### [WORK REQUEST]
Translate this sentence from the text below on reducing values by powers of 2 into French: "By using intermediate steps, we can divide the size of operation by 2 every time."

STUDY TEXT below:

By using intermediate steps, we can divide the size of operation by 2 every time. A 64 bits value is first reduced to 32 bits, the 16 bits, and finally to 8 bits. That 3 operations.

Algorithm

There are 4 cases to handle:

  • Factor is a power of 2 minus 1
  • Reduce to power of 2.
    Compare result with factor.

  • Factor is a factor of a power of 2 minus 1
  • Reduce to power of 2.
    do a modulo.

  • Factor is a power of 2 plus 1
  • Reduce to double of power of 2.
    test if both half are same.

  • Factor is a factor of a power of 2 plus 1
  • Reduce to double of power of 2.
    do a modulo on the difference of both half.

and optimizations:

  • Cascade
  • Do a topological sort.

  • Intermediate optimization
  • Add intermediate reduction where needed.

Generator

As things can get complicated, It was easier to automate the code generation.

List of prime to integrate

dBase
*	List of: Prime, power of 2, +-1, is multiple
list={ {3, 2, -1, .F.}, {5, 2, +1, .F.}, {7, 3, -1, .F.}, {11, 5, +1, .T.}, ;
	{13, 6, +1, .T.}, {17, 4, +1, .F.}, {19, 9, +1, .T.}, {23, 11, -1, .T.}, ;
	{29, 14, +1, .T.}, {31, 5, -1, .F.}, {37, 18, +1, .T.}, {41, 10, +1, .T.}, ;
	{43, 7, +1, .T.}, {47, 23, -1, .T.}, {53, 26, +1, .T.}, {59, 29, +1, .T.}}

Topological sort for cascade

dBase
*	tri topologique
*	Optimization by chaining operations	for scan=2 to len(list)

End of STUDY TEXT.
DATA SHOWN below:

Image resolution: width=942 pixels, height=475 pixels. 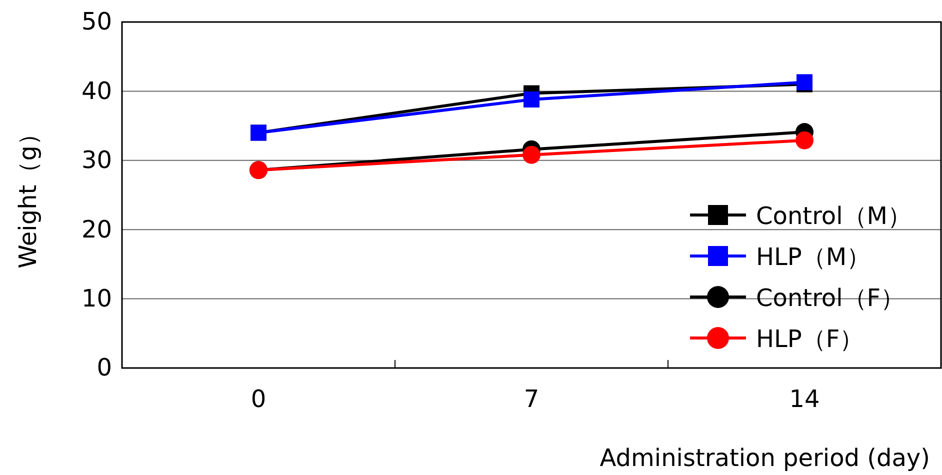 I want to click on x-axis-title: Administration period (day), so click(x=765, y=458).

End of DATA SHOWN.

### [OUTPUT FOR THIS EXERCISE]
En utilisant des étapes intermédiaires, nous pouvons diviser la taille de l'opération par 2 à chaque fois.